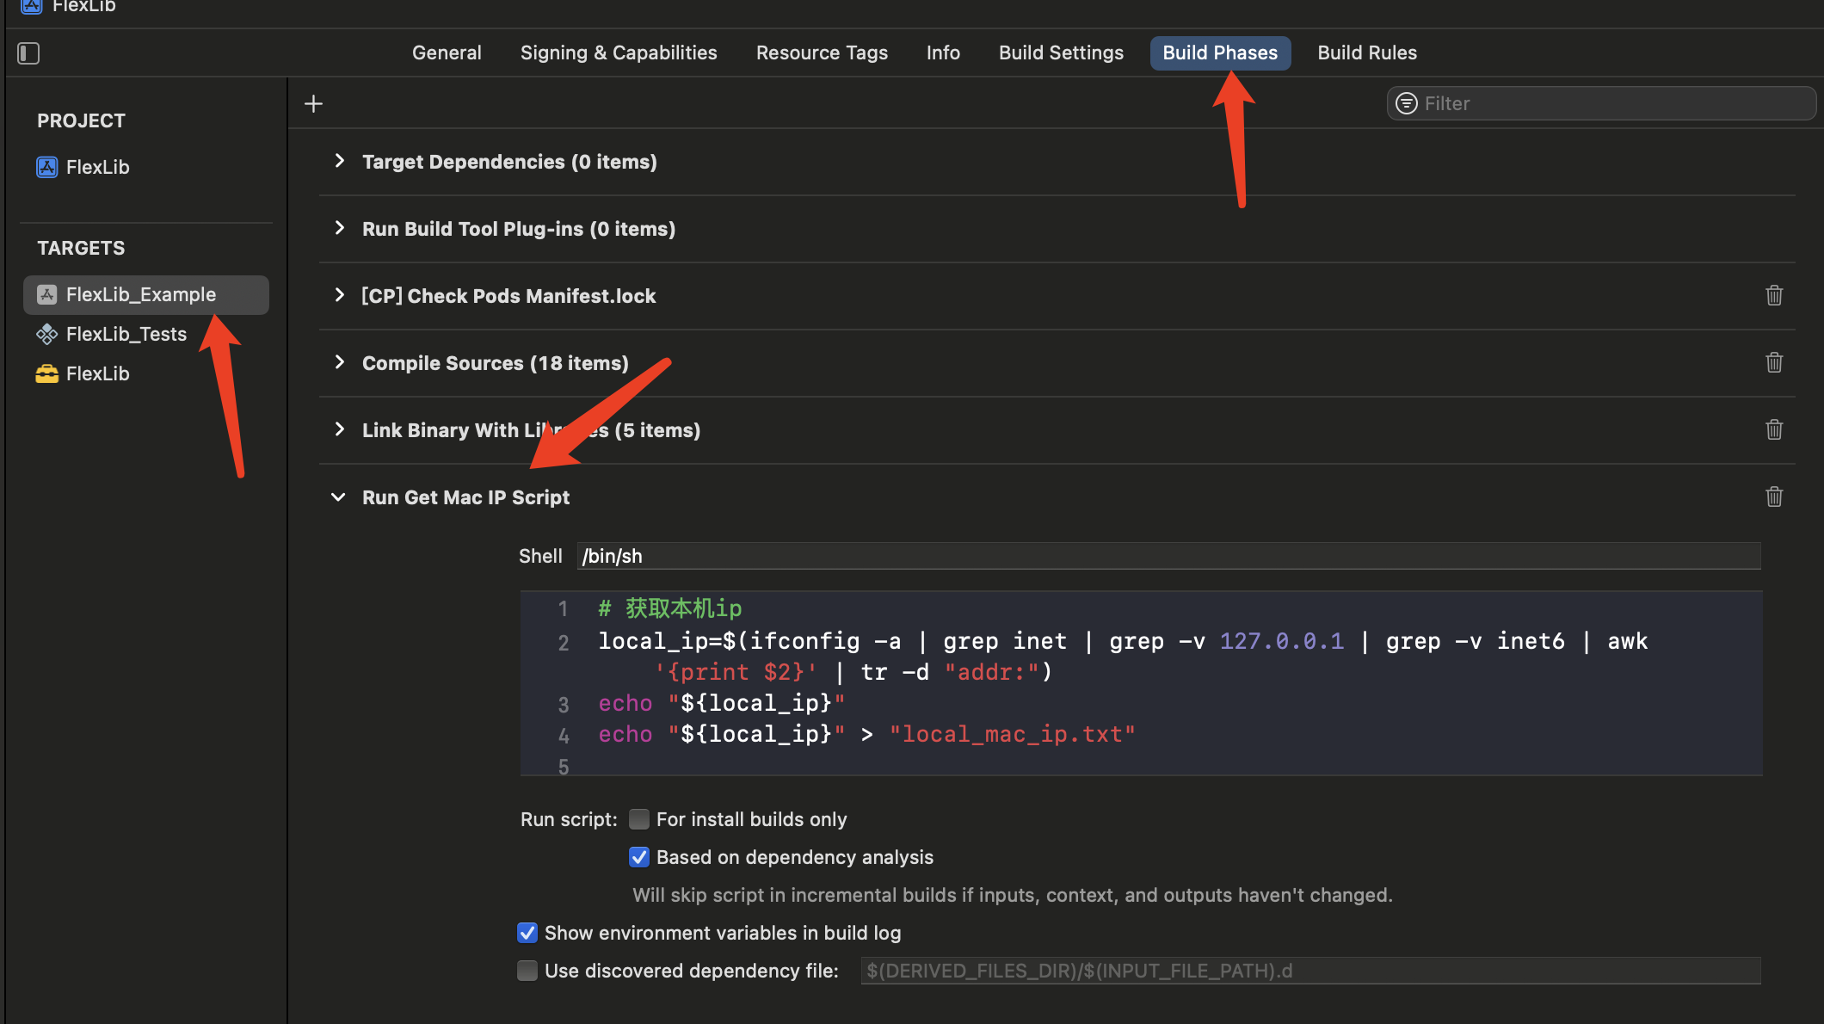Open the Signing & Capabilities tab
The width and height of the screenshot is (1824, 1024).
(618, 53)
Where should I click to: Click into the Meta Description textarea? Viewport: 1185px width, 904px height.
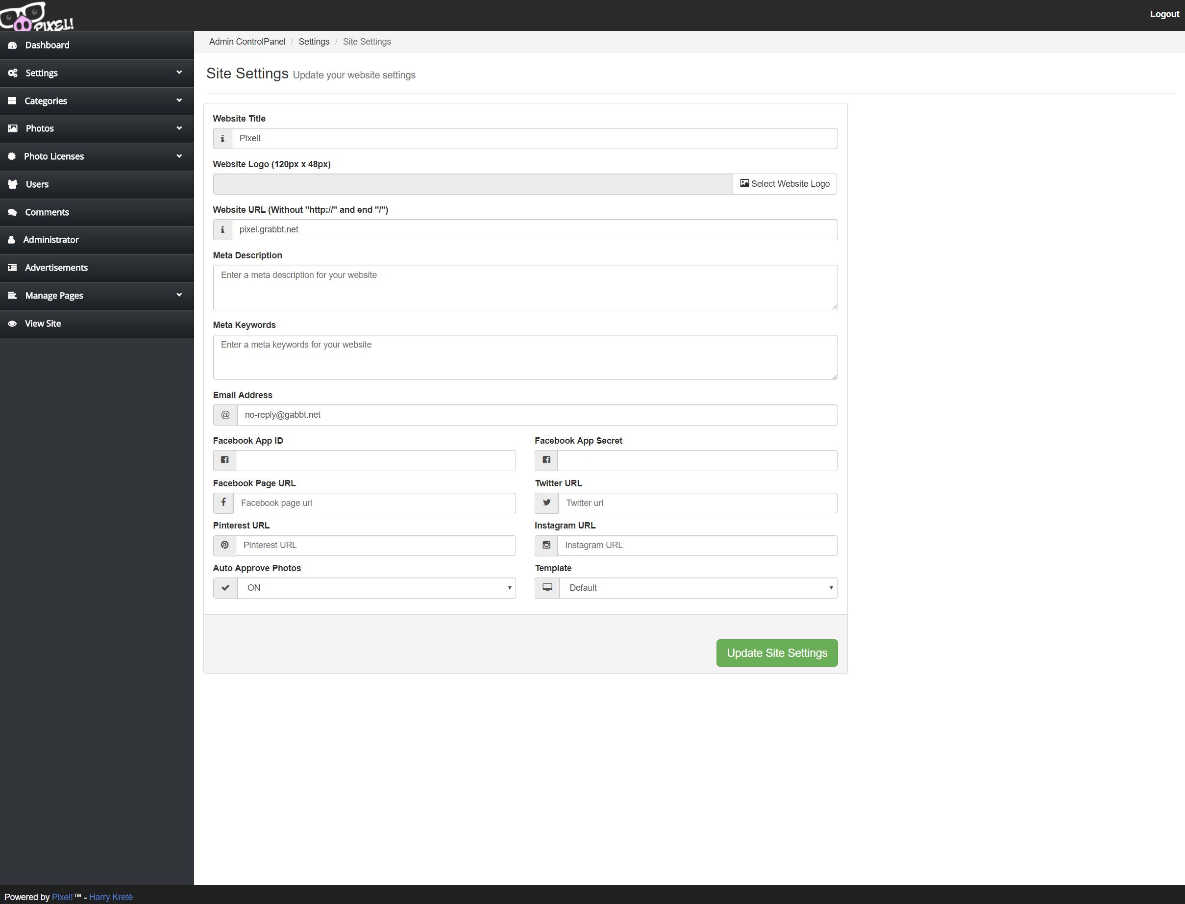[525, 287]
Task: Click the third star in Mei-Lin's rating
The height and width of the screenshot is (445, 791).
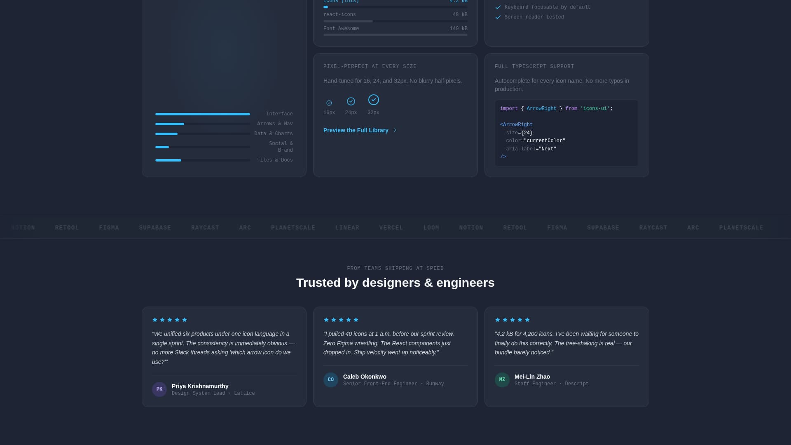Action: click(513, 320)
---------------
### Task statement:
With the pictures left out, copy exactly the lines from the one containing "Task: Click the" through the final line of the records above, both included.

### Answer box:
Task: Click the third star in Mei-Lin's rating
The height and width of the screenshot is (445, 791).
Action: click(513, 320)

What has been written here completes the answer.